[Records Boundary: Start]
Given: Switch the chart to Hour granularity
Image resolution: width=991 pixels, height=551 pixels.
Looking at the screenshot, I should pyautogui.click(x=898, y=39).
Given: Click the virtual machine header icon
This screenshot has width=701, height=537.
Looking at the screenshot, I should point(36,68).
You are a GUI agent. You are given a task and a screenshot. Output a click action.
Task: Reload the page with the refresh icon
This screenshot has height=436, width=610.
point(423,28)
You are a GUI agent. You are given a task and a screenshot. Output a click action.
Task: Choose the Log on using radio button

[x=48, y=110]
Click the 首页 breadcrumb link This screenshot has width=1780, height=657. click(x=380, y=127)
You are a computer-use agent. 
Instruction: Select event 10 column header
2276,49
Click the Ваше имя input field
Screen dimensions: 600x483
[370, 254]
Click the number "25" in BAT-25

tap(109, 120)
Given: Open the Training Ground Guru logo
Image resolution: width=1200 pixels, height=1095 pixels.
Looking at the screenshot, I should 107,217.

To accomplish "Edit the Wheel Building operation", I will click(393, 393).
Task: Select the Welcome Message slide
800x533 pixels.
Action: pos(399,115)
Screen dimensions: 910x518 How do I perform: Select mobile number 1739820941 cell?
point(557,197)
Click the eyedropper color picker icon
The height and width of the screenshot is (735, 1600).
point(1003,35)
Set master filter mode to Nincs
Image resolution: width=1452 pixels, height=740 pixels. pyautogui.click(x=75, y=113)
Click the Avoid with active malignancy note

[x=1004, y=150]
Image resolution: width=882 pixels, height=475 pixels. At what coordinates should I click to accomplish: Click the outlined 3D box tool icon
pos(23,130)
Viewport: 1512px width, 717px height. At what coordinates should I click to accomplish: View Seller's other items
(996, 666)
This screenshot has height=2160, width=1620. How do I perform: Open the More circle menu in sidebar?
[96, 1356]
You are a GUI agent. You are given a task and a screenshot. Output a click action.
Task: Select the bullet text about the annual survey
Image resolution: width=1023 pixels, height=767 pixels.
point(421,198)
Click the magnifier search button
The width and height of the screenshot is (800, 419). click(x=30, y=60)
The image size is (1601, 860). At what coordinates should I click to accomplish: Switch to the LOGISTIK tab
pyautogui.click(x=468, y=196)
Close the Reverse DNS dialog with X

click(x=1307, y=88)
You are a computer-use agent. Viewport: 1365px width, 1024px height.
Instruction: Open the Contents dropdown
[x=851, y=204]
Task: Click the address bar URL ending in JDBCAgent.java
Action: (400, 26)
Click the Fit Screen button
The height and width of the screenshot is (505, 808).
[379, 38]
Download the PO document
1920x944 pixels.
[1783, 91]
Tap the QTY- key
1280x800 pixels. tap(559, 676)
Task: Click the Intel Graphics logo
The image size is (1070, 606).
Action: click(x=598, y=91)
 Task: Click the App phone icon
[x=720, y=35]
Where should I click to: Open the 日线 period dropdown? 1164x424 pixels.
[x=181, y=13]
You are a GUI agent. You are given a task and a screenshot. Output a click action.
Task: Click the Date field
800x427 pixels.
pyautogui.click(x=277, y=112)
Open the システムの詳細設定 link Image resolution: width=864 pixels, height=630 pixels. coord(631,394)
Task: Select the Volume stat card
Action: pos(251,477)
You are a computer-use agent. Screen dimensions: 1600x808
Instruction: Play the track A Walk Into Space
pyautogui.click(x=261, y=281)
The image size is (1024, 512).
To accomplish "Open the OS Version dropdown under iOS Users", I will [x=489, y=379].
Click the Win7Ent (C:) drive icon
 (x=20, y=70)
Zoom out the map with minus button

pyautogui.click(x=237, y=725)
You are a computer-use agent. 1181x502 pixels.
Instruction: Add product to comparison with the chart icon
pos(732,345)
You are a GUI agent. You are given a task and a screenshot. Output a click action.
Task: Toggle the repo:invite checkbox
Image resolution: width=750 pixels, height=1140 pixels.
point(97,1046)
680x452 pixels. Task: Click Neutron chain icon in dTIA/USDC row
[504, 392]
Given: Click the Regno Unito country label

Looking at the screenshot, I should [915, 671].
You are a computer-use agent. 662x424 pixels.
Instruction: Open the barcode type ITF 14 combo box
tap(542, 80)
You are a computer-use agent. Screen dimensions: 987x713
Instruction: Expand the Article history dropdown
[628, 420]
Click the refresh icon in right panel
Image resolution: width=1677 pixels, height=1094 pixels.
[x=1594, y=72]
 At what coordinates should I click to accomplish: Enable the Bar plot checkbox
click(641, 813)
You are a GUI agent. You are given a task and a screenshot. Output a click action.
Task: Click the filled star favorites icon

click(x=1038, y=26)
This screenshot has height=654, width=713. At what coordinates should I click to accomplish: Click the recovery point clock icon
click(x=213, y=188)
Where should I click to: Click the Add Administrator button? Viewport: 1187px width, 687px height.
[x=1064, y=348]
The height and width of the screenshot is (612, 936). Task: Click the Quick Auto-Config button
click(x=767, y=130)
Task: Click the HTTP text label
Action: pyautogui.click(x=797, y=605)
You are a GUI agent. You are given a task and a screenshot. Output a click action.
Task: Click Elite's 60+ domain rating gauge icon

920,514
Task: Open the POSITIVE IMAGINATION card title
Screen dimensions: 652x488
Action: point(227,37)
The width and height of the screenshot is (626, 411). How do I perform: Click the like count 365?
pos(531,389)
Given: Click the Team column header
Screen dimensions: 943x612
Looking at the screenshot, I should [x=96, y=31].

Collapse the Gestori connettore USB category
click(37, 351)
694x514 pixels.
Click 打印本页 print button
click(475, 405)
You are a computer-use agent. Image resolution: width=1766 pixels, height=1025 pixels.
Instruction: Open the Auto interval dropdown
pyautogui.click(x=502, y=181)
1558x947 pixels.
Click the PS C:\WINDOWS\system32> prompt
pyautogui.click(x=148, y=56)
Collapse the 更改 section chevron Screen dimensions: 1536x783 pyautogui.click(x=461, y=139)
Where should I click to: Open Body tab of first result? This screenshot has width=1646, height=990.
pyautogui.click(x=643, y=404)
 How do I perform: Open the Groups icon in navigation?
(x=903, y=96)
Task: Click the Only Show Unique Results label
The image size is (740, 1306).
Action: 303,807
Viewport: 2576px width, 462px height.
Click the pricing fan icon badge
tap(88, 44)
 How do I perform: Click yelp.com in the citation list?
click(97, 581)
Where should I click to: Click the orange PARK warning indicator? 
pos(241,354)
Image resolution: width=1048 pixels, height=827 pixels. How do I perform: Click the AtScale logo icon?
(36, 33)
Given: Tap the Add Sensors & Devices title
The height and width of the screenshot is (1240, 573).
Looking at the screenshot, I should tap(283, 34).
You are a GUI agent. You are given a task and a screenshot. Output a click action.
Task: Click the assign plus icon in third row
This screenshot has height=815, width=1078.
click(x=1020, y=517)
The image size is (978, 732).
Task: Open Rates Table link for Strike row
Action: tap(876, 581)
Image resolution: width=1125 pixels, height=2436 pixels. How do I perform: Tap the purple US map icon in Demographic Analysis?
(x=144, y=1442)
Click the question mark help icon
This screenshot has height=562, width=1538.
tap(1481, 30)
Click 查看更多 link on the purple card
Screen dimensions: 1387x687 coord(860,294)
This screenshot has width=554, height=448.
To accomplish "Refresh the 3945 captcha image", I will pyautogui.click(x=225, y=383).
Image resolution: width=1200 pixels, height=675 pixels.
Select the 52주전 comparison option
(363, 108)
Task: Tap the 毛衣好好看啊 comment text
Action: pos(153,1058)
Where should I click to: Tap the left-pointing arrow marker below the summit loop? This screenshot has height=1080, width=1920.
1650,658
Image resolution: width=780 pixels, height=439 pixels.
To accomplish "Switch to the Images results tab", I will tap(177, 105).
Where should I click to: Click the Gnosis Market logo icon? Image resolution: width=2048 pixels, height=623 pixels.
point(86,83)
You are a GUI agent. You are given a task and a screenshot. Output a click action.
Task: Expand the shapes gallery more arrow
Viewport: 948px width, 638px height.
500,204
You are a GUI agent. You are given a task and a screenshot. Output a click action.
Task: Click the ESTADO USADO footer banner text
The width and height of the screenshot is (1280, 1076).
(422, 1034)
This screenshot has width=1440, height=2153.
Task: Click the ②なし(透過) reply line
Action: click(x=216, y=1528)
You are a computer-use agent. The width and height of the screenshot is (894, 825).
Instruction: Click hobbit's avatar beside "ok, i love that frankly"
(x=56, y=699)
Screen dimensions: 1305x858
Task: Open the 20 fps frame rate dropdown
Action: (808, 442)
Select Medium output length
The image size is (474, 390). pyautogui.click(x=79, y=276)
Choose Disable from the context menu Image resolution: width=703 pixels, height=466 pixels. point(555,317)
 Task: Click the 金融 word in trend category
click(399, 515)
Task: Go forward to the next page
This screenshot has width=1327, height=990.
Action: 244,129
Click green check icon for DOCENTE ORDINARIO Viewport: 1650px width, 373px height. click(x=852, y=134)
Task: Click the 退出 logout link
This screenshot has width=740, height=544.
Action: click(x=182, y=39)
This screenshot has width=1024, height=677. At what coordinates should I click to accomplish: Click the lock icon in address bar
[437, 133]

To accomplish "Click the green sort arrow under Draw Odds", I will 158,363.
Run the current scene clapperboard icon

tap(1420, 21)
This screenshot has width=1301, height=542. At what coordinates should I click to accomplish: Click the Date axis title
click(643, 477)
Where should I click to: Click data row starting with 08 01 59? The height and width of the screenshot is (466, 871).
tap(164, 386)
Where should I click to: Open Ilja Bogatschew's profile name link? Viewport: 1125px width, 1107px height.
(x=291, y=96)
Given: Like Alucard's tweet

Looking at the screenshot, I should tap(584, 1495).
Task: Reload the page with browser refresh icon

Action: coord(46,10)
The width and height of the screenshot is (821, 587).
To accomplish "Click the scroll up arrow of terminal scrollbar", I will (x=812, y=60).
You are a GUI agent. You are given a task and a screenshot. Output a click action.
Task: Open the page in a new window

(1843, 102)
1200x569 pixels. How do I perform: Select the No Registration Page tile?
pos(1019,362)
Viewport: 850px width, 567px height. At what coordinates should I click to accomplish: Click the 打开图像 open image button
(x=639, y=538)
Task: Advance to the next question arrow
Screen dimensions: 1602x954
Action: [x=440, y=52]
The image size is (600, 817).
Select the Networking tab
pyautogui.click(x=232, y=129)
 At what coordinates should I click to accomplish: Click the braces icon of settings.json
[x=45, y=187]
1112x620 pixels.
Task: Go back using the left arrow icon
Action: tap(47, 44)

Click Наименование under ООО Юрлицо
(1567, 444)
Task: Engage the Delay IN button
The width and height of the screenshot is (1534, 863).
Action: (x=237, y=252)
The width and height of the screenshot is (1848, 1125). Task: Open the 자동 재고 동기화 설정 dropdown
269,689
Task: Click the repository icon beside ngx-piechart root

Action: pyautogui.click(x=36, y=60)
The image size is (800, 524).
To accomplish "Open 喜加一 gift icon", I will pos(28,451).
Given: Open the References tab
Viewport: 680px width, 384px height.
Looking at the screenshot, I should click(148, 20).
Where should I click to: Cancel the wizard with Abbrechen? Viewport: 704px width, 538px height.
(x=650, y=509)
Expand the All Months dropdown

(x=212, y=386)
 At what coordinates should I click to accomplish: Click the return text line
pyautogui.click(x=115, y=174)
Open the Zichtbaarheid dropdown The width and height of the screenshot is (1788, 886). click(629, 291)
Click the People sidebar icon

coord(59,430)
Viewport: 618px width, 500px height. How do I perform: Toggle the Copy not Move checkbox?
[Records Boundary: End]
→ **Exercise instructions**
Only lines containing the string "next" belong in the answer; find them in the data above and copy them.

→ **Response below**
Task: Go forward to the next page
Task: Advance to the next question arrow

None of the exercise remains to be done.